Each generation is divided into multiple tiers. A page accessed N
times through file descriptors is in tier order_base_2(N)
. Unlike
generations, tiers do not have dedicated lrugen->folios[]
. In
contrast to moving across generations, which requires the LRU lock,
moving across tiers only involves atomic operations on
folio->flags
and therefore has a negligible cost. A feedback loop
modeled after the PID controller monitors refaults over all the tiers
from anon and file types and decides which tiers from which types to
evict or protect. The desired effect is to balance refault percentages
between anon and file types proportional to the swappiness level.
There are two conceptually independent procedures: the aging and the eviction. They form a closed-loop system, i.e., the page reclaim.
Aging¶
The aging produces young generations. Given an lruvec
, it
increments max_seq
when max_seq-min_seq+1
approaches
MIN_NR_GENS
. The aging promotes hot pages to the youngest
generation when it finds them accessed through page tables; the
demotion of cold pages happens consequently when it increments
max_seq
. The aging uses page table walks and rmap walks to find
young PTEs. For the former, it iterates lruvec_memcg()->mm_list
and calls walk_page_range()
with each mm_struct
on this list
to scan PTEs, and after each iteration, it increments max_seq
. For
the latter, when the eviction walks the rmap and finds a young PTE,
the aging scans the adjacent PTEs. For both, on finding a young PTE,
the aging clears the accessed bit and updates the gen counter of the
page mapped by this PTE to (max_seq%MAX_NR_GENS)+1
.
Eviction¶
The eviction consumes old generations. Given an lruvec
, it
increments min_seq
when lrugen->folios[]
indexed by
min_seq%MAX_NR_GENS
becomes empty. To select a type and a tier to
evict from, it first compares min_seq[]
to select the older type.
If both types are equally old, it selects the one whose first tier has
a lower refault percentage. The first tier contains single-use
unmapped clean pages, which are the best bet. The eviction sorts a
page according to its gen counter if the aging has found this page
accessed through page tables and updated its gen counter. It also
moves a page to the next generation, i.e., min_seq+1
, if this page
was accessed multiple times through file descriptors and the feedback
loop has detected outlying refaults from the tier this page is in. To
this end, the feedback loop uses the first tier as the baseline, for
the reason stated earlier.
Working set protection¶
Each generation is timestamped at birth. If lru_gen_min_ttl
is
set, an lruvec
is protected from the eviction when its oldest
generation was born within lru_gen_min_ttl
milliseconds. In other
words, it prevents the working set of lru_gen_min_ttl
milliseconds
from getting evicted. The OOM killer is triggered if this working set
cannot be kept in memory.
This time-based approach has the following advantages:
It is easier to configure because it is agnostic to applications and memory sizes.
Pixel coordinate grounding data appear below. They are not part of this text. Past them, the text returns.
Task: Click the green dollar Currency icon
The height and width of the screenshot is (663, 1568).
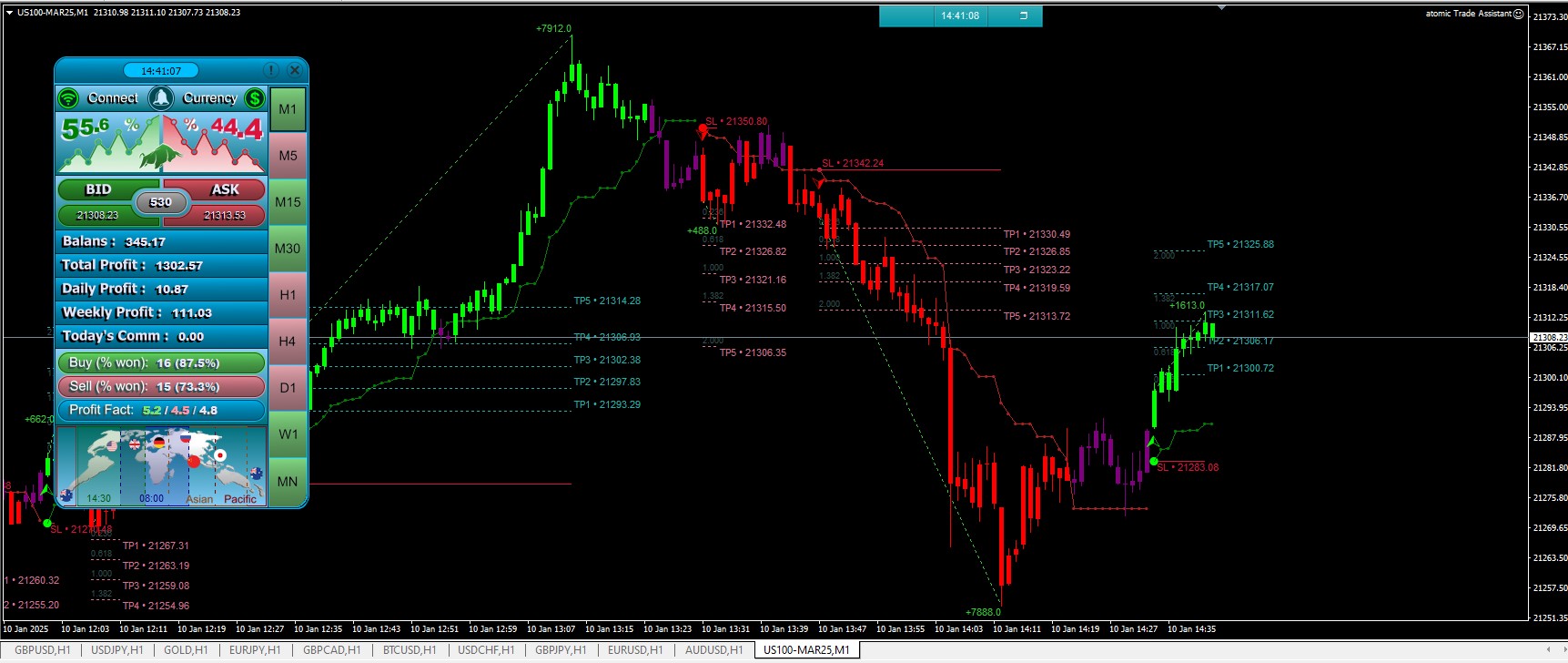Action: tap(255, 98)
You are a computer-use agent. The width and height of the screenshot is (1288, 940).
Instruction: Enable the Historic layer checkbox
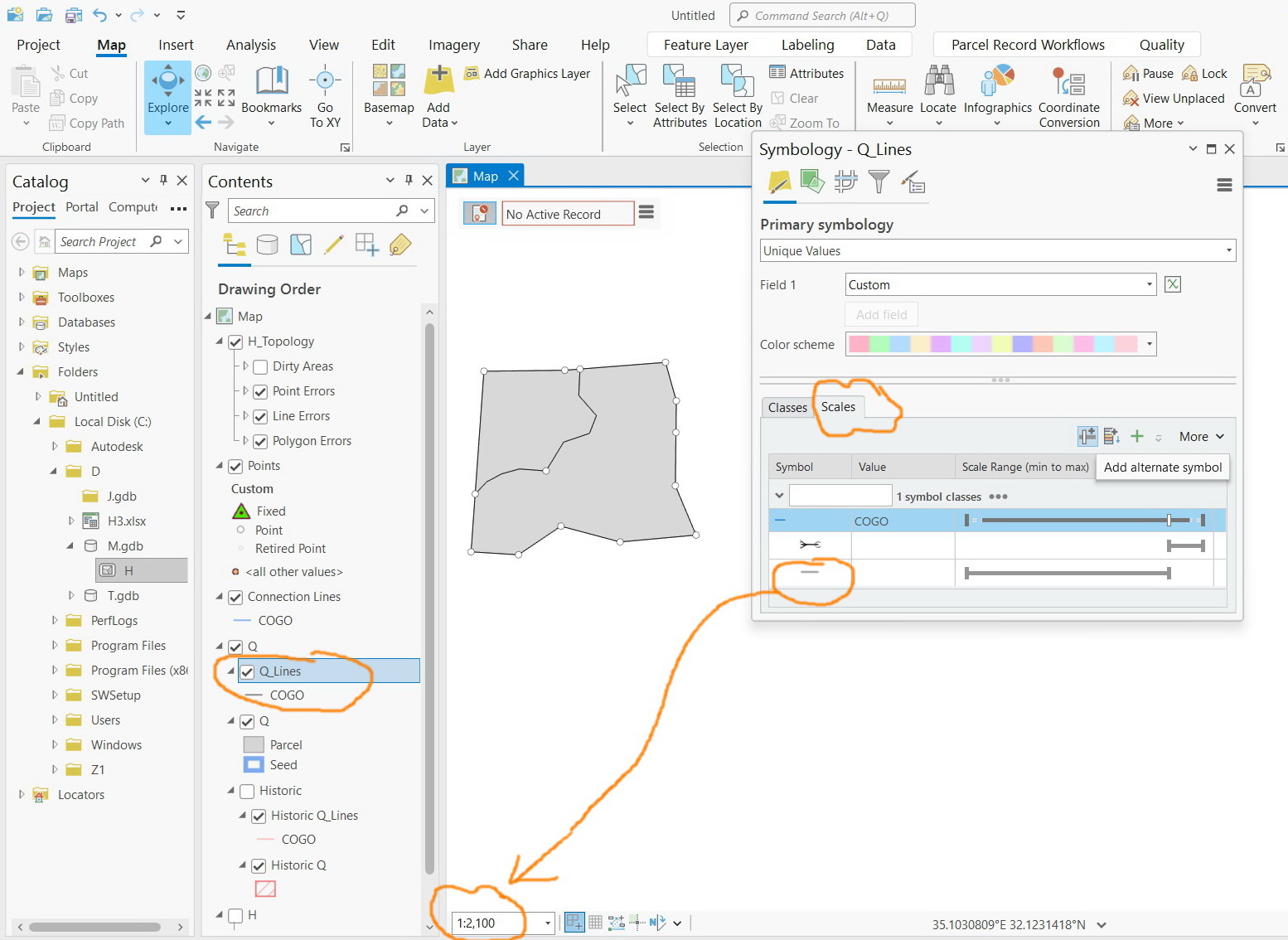[x=247, y=791]
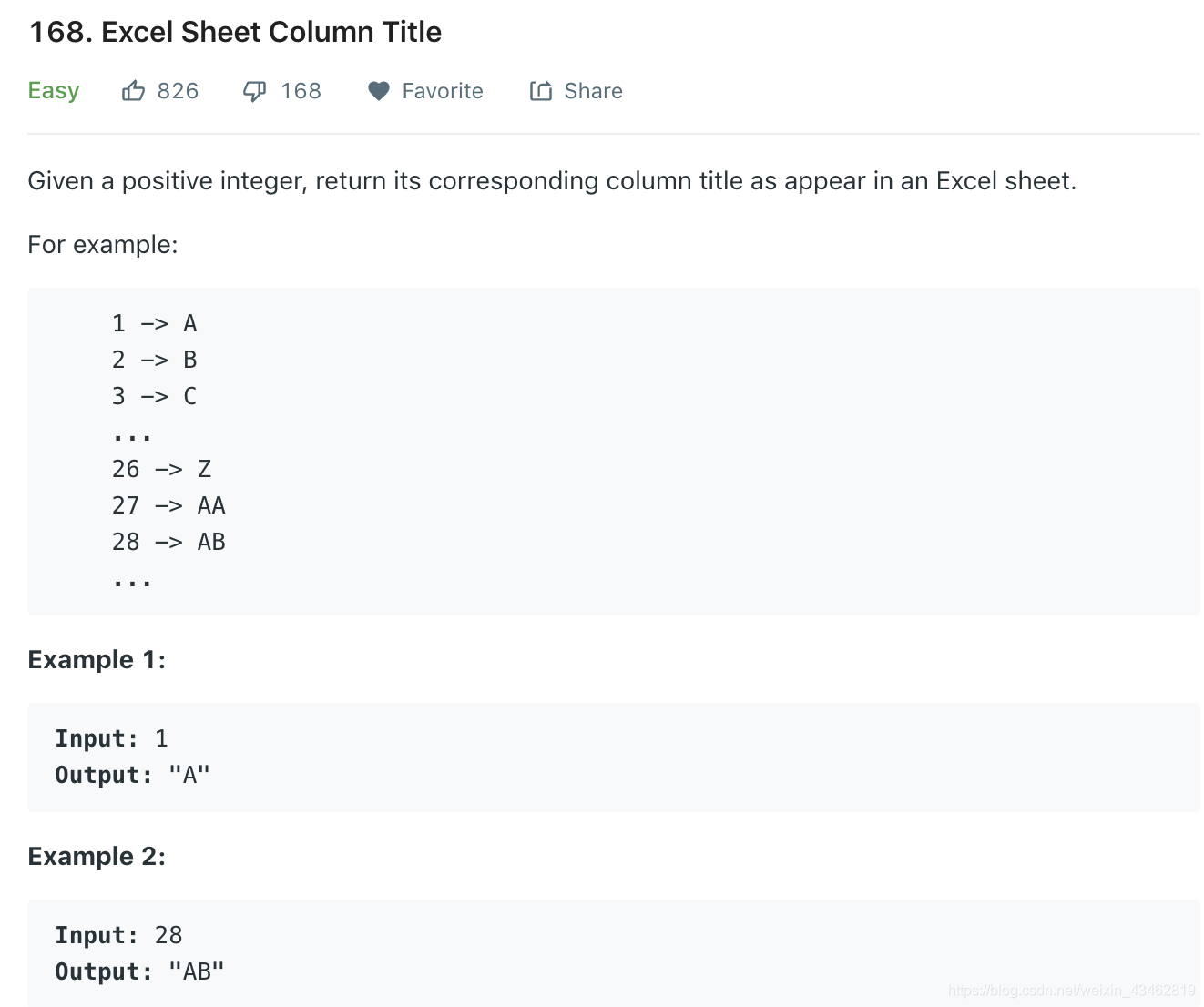This screenshot has width=1204, height=1007.
Task: Click the Output "A" line
Action: tap(132, 775)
It is more reliable because it is directly wired to the OOM killer.
mm_struct
list¶
An mm_struct
list is maintained for each memcg, and an
mm_struct
follows its owner task to the new memcg when this task
is migrated.
A page table walker iterates lruvec_memcg()->mm_list
and calls
walk_page_range()
with each mm_struct
on this list to scan
PTEs. When multiple page table walkers iterate the same list, each of
them gets a unique mm_struct
, and therefore they can run in
parallel.
Page table walkers ignore any misplaced pages, e.g., if an
mm_struct
was migrated, pages left in the previous memcg will be
ignored when the current memcg is under reclaim. Similarly, page table
walkers will ignore pages from nodes other than the one under reclaim.
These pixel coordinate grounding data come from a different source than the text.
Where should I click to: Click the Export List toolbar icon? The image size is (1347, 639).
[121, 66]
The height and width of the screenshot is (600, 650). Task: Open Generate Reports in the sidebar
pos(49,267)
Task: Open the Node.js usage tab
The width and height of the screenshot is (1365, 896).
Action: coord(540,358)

This infrastructure also tracks the usage of mm_struct
between
context switches so that page table walkers can skip processes that
have been sleeping since the last iteration.
Rmap/PT walk feedback¶
Searching the rmap for PTEs mapping each page on an LRU list (to test and clear the accessed bit) can be expensive because pages from different VMAs (PA space) are not cache friendly to the rmap (VA space). For workloads mostly using mapped pages, searching the rmap can incur the highest CPU cost in the reclaim path.
lru_gen_look_around()
exploits spatial locality to reduce the
trips into the rmap. It scans the adjacent PTEs of a young PTE and
promotes hot pages. If the scan was done cacheline efficiently, it
adds the PMD entry pointing to the PTE table to the Bloom filter. This
forms a feedback loop between the eviction and the aging.
Bloom filters¶
Bloom filters are a space and memory efficient data structure for set membership test, i.e., test if an element is not in the set or may be in the set.
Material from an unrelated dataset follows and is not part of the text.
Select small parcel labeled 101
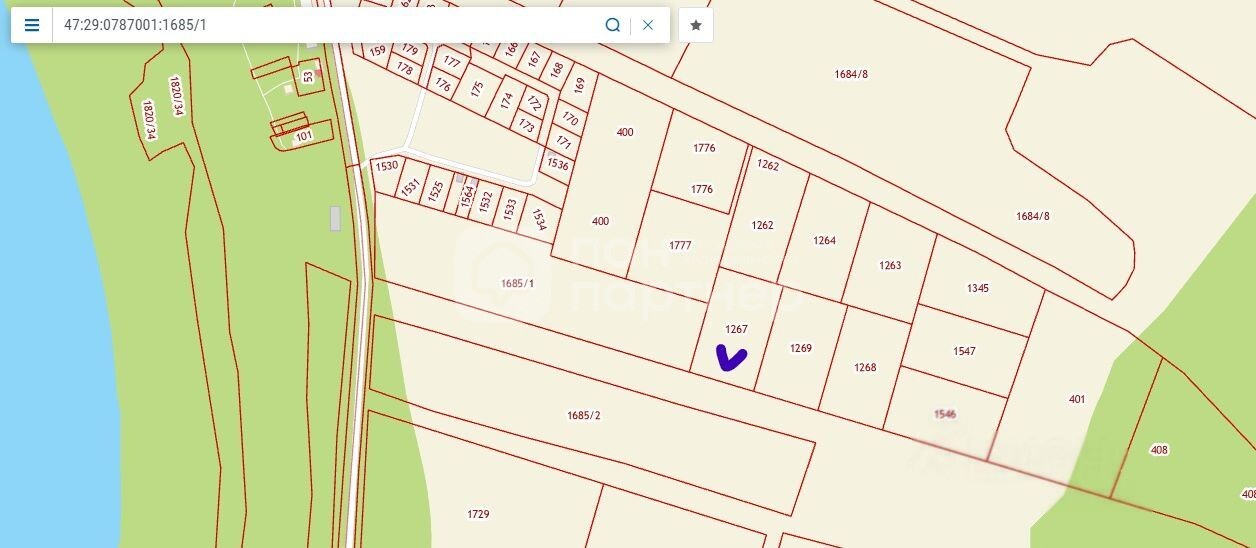click(x=304, y=135)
In the eviction path, specifically, in lru_gen_look_around()
, if a
PMD has a sufficient number of hot pages, its address is placed in the
filter. In the aging path, set membership means that the PTE range
will be scanned for young pages.
Note that Bloom filters are probabilistic on set membership. If a test is false positive, the cost is an additional scan of a range of PTEs, which may yield hot pages anyway. Parameters of the filter itself can control the false positive rate in the limit.
PID controller¶
A feedback loop modeled after the Proportional-Integral-Derivative (PID) controller monitors refaults over anon and file types and decides which type to evict when both types are available from the same generation.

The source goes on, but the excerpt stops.